Produce a verbatim copy of the records, and keep the images out of it.

=== Begin Enclosure ===

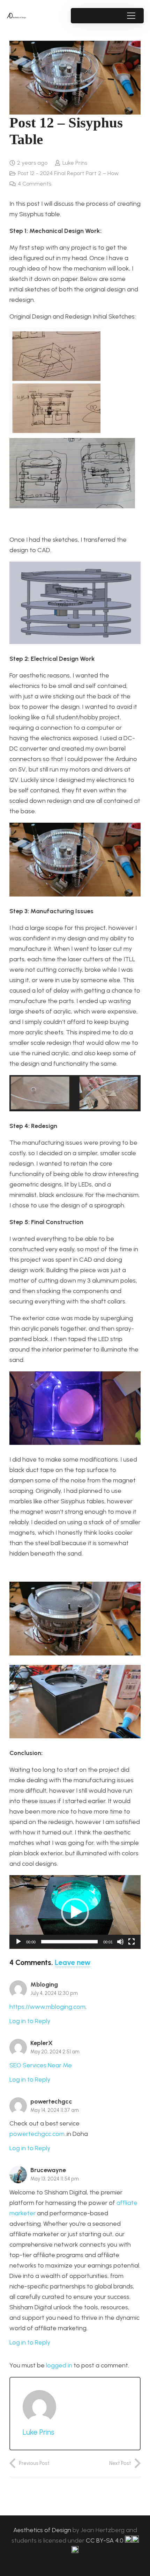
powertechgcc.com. (37, 2134)
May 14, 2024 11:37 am (54, 2110)
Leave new (73, 1962)
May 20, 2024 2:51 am (55, 2052)
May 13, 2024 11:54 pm (54, 2179)
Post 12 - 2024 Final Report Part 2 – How (68, 173)
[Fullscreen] (131, 1941)
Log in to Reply (29, 2021)
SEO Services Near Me (40, 2065)
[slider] (69, 1941)
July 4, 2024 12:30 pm (54, 1993)
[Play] (18, 1941)
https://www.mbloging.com (47, 2007)
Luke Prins (74, 162)
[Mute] (120, 1941)
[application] (75, 1912)
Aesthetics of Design (43, 2530)
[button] (131, 15)
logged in (59, 2365)
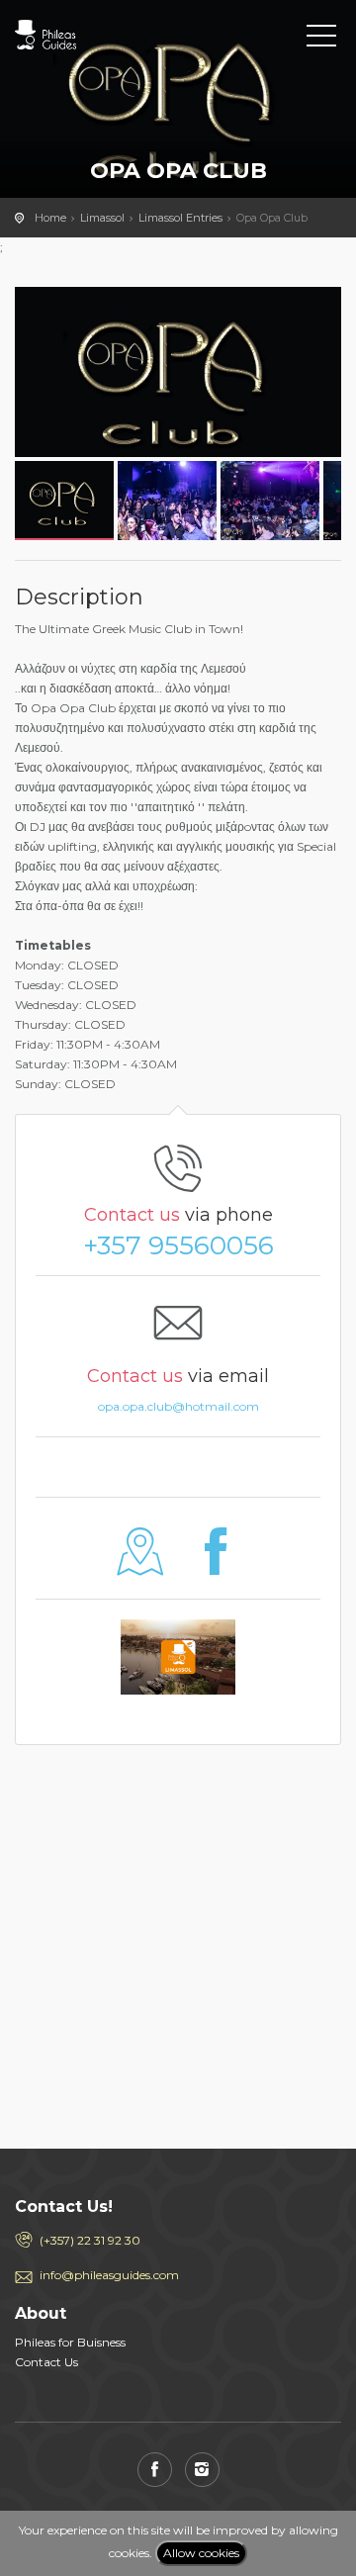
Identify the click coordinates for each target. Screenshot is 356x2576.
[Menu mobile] (321, 39)
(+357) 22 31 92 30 (90, 2240)
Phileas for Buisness (70, 2342)
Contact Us (46, 2361)
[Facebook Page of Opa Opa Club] (216, 1566)
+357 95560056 (178, 1245)
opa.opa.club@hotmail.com (178, 1406)
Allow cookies (201, 2552)
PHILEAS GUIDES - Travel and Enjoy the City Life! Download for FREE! (104, 34)
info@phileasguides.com (109, 2274)
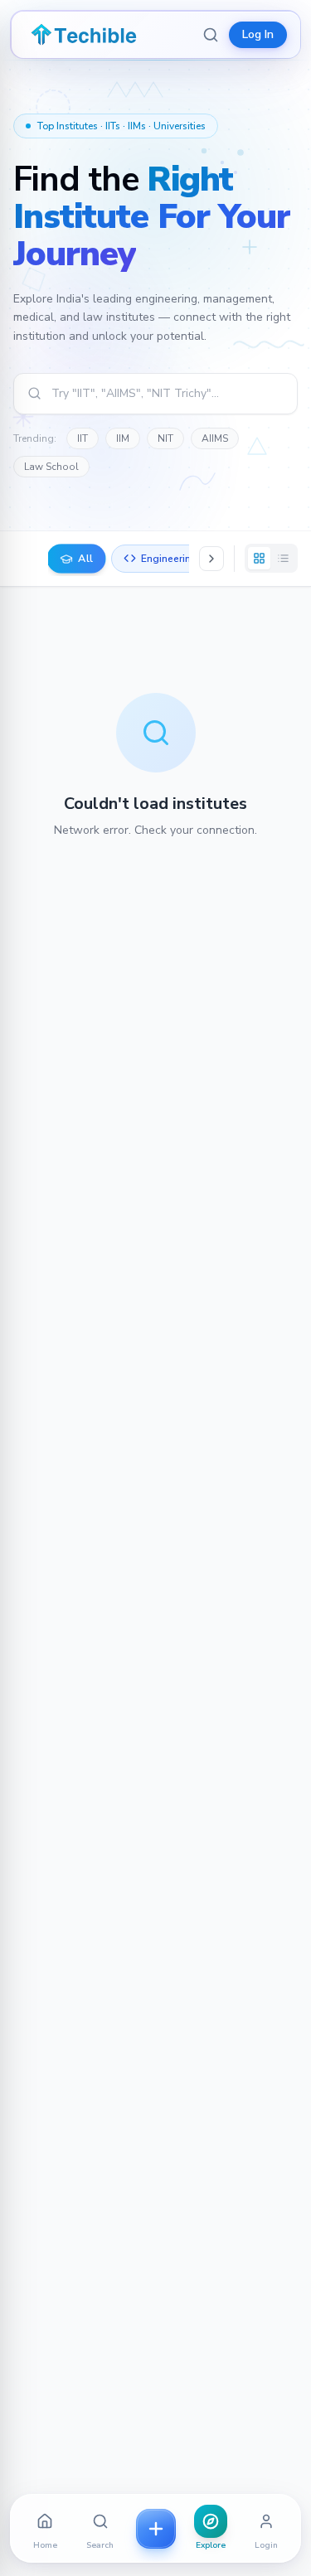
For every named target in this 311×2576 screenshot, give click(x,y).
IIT (82, 438)
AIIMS (215, 438)
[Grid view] (259, 558)
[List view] (283, 558)
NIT (165, 438)
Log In (258, 34)
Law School (51, 466)
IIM (122, 438)
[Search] (211, 35)
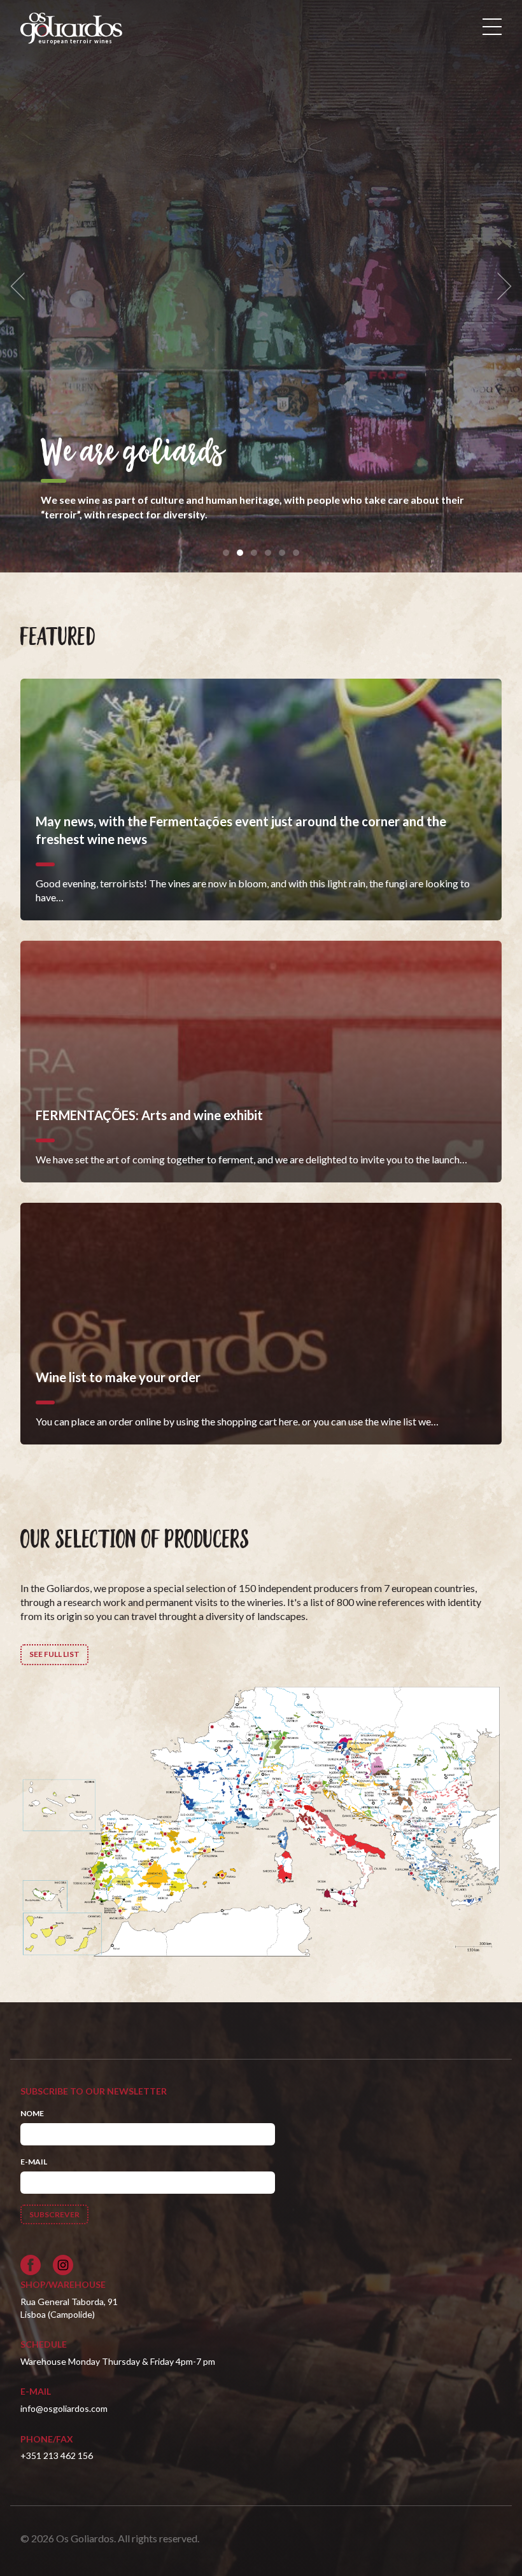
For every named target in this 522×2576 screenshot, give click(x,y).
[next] (500, 286)
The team (96, 454)
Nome (32, 2113)
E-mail (33, 2161)
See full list (54, 1654)
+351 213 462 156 (56, 2455)
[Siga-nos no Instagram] (63, 2265)
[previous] (22, 286)
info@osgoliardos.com (64, 2408)
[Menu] (492, 26)
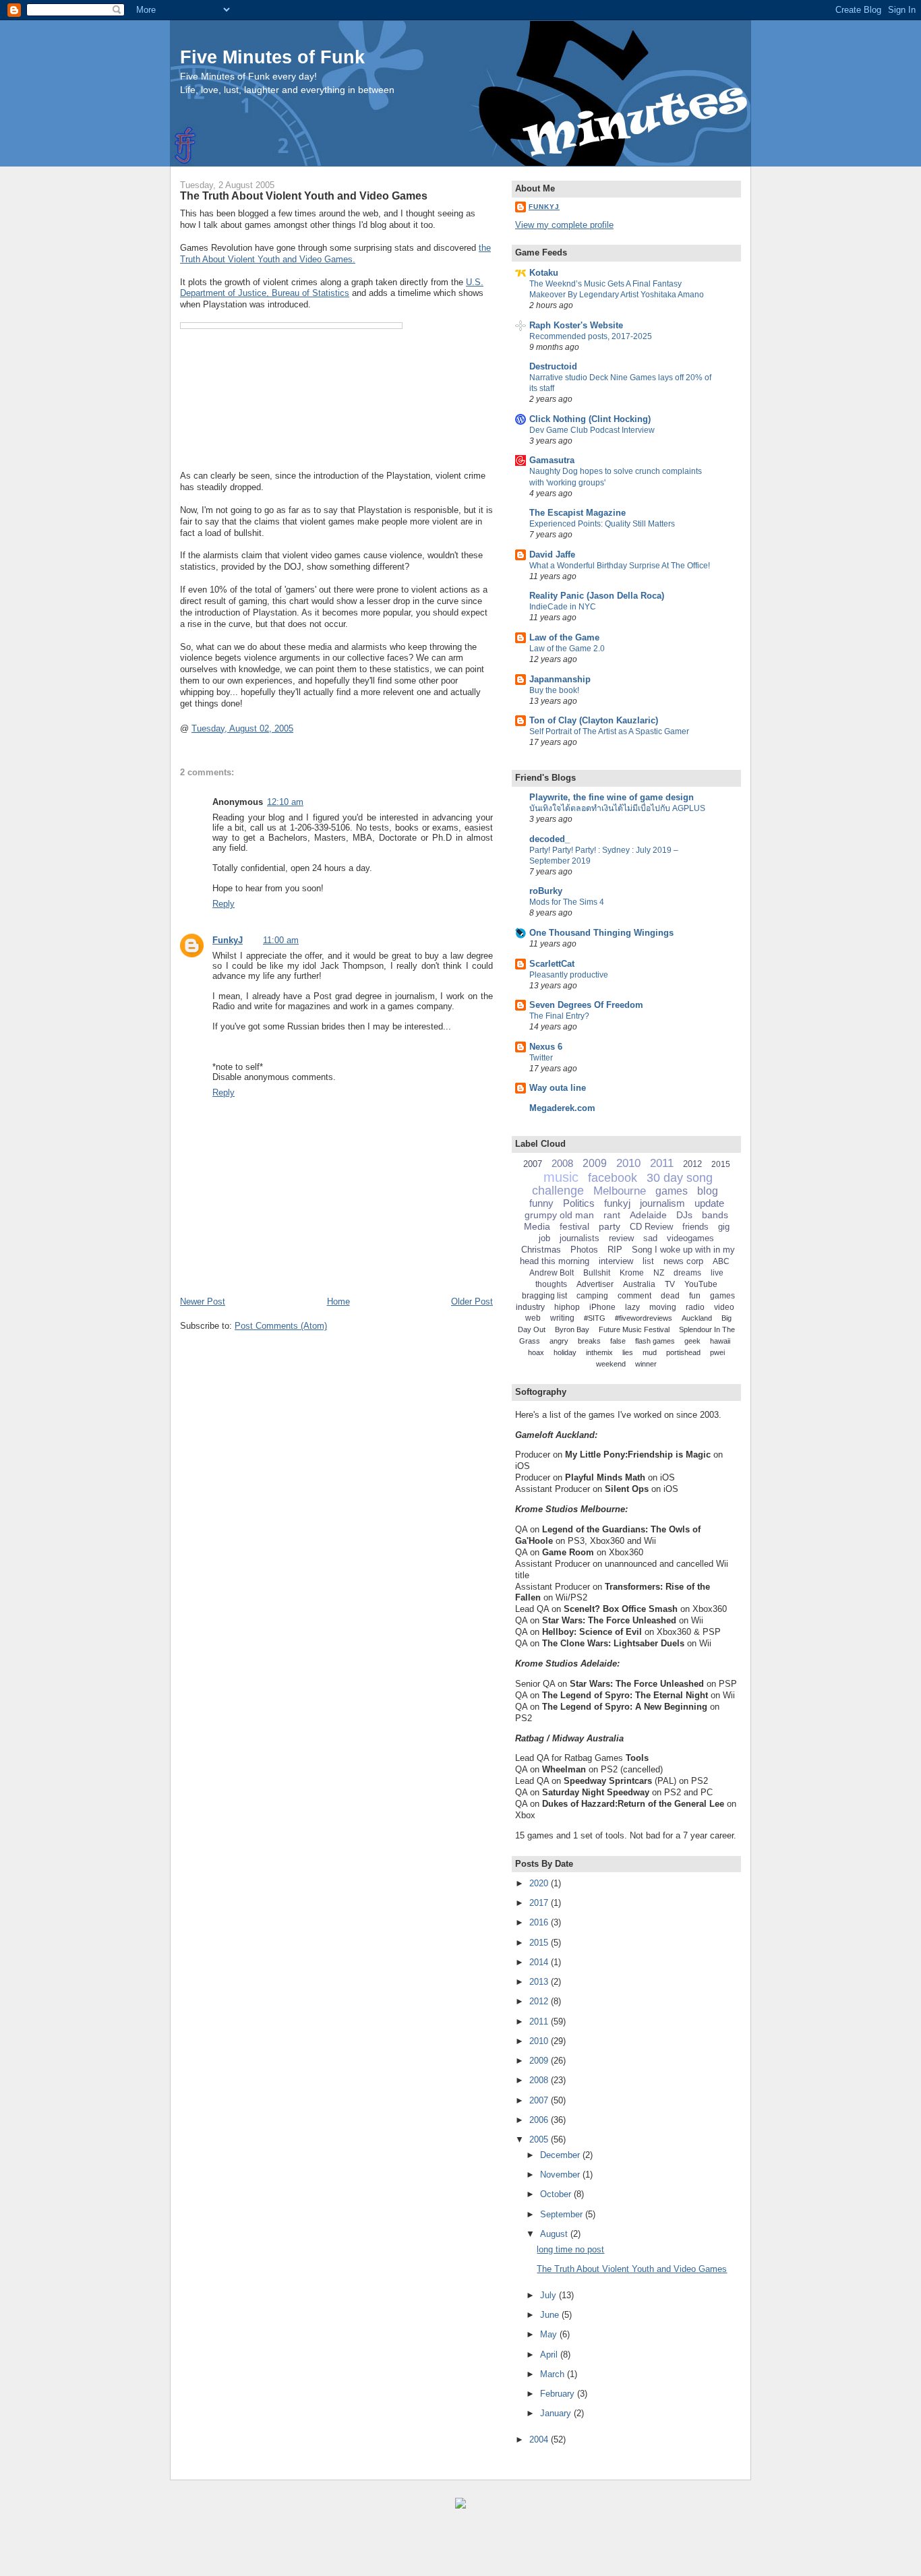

=== End Enclosure ===

--- Answer box ---
powertechgcc.com. (37, 2134)
May 14, 2024 11:37 am (54, 2110)
Leave new (73, 1962)
May 20, 2024 2:51 am (55, 2052)
May 13, 2024 11:54 pm (54, 2179)
Post 12 - 2024 Final Report Part 2 – How (68, 173)
[Fullscreen] (131, 1941)
Log in to Reply (29, 2021)
SEO Services Near Me (40, 2065)
[slider] (69, 1941)
July 4, 2024 12:30 pm (54, 1993)
[Play] (18, 1941)
https://www.mbloging.com (47, 2007)
Luke Prins (74, 162)
[Mute] (120, 1941)
[application] (75, 1912)
Aesthetics of Design (43, 2530)
[button] (131, 15)
logged in (59, 2365)
Identify the click coordinates for each target. Screenshot is 356x2576.
[Menu mobile] (321, 39)
(+357) 22 31 92 30 (90, 2240)
Phileas for Buisness (70, 2342)
Contact Us (46, 2361)
[Facebook Page of Opa Opa Club] (216, 1566)
+357 95560056 (178, 1245)
opa.opa.club@hotmail.com (178, 1406)
Allow cookies (201, 2552)
PHILEAS GUIDES - Travel and Enjoy the City Life! Download for FREE! (104, 34)
info@phileasguides.com (109, 2274)
For every named target in this 311×2576 screenshot, give click(x,y).
IIT (82, 438)
AIIMS (215, 438)
[Grid view] (259, 558)
[List view] (283, 558)
NIT (165, 438)
Log In (258, 34)
Law School (51, 466)
IIM (122, 438)
[Search] (211, 35)
For every named target in this 522×2576 screenshot, give click(x,y).
[next] (500, 286)
The team (96, 454)
Nome (32, 2113)
E-mail (33, 2161)
See full list (54, 1654)
+351 213 462 156 (56, 2455)
[Siga-nos no Instagram] (63, 2265)
[previous] (22, 286)
info@osgoliardos.com (64, 2408)
[Menu] (492, 26)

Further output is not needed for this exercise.